La questione del nuovo porto turistico di Imperia torna al centro dell’attenzione, soprattutto alla luce del recente parere della Corte dei Conti che finisce per imporre agli storici proprietari un vero e proprio paradosso: dover ricomprare i posti barca che avevano già pagato all’epoca del progetto Acquamarcia di Bellavista Caltagirone. .Vincenzo Giardiello, presidente dell'Appi, ricorda come vennero gestite allora le vendite e come furono sottoscritti i contratti. L’ufficio di Acquamarcia, infatti, dove venivano firmati i contratti di acquisto dei posti barca, era posizionato a ridosso della banchina Anselmi, in un box che risultò poi, tra l'altro, abusivo.
Gli acquirenti vennero tratti in inganno: quel prefabbricato esponeva una grande scritta Comune di Imperia, dando l’impressione che tutto fosse istituzionalmente garantito. Un elemento che smentisce le narrazioni di chi oggi sostiene che l’inchiesta sul porto fosse “farlocca”.
“I posti barca venivano venduti con la partecipazione del Comune e l’immagine lo dimostra. I nostri soldi sono serviti per la realizzazione del porto”, sottolinea Giardiello.
La vicenda subì un brusco cambio di direzione nel 2012, quando la concessione demaniale viene dichiarata decaduta. “Con quel provvedimento – afferma Vincenzo Giardiello – il Comune di Imperia si è appropriato dei nostri posti barca, gratuitamente.

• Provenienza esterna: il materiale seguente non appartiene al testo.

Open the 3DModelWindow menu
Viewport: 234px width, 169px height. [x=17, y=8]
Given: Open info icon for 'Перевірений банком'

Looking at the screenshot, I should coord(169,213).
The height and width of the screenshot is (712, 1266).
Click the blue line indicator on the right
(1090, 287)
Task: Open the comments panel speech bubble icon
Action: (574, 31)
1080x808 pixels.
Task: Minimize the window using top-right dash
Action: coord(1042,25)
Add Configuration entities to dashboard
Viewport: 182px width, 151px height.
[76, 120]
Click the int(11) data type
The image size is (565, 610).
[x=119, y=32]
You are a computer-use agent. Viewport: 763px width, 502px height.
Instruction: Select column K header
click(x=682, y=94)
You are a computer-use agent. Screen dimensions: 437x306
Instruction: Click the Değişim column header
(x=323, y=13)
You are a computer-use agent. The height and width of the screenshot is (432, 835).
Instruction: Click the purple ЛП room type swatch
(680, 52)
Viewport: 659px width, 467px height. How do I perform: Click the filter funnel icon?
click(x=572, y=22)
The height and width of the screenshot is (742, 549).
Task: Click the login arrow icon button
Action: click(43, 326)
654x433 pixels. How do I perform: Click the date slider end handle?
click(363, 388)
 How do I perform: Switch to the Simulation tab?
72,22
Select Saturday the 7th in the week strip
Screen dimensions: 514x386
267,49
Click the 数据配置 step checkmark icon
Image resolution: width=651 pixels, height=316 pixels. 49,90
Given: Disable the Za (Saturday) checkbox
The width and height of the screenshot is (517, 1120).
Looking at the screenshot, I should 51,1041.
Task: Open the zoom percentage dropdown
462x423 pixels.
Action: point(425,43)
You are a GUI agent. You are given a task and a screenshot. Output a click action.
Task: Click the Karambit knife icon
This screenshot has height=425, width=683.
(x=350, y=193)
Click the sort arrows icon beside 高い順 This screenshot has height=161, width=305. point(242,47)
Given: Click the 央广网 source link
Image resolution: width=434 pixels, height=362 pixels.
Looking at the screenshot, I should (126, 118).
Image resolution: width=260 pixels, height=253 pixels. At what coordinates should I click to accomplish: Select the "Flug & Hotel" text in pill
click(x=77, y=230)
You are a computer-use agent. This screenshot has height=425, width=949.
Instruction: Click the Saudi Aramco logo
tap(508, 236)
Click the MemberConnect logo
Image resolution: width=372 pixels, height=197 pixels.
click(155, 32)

Tutti i diritti che avevamo acquisito sono svaniti”. Con la nuova concessione, gli ex proprietari sostengono di trovarsi ora completamente privi di qualsiasi tutela: “Non abbiamo più alcun titolo. Siamo stati cancellati. Abbiamo perso tutto: soldi, diritti e posti barca. E adesso qualcuno vorrebbe pure che li comprassimo di nuovo”.
A questo punto arriva la domanda che l’Appi ritiene fondamentale e che Giardiello pone con chiarezza: “La Corte dei Conti è stata messa al corrente di tutto ciò? Sa come sono stati raccolti i soldi, dove venivano firmati i contratti, come si è arrivati alla decadenza e a chi sono finiti i posti barca?” Una vicenda lunga e complessa, che – nelle parole dell’Appi – continua a lasciare irrisolti aspetti amministrativi ed economici e, soprattutto, un senso profondo di ingiustizia verso chi aveva investito nel porto.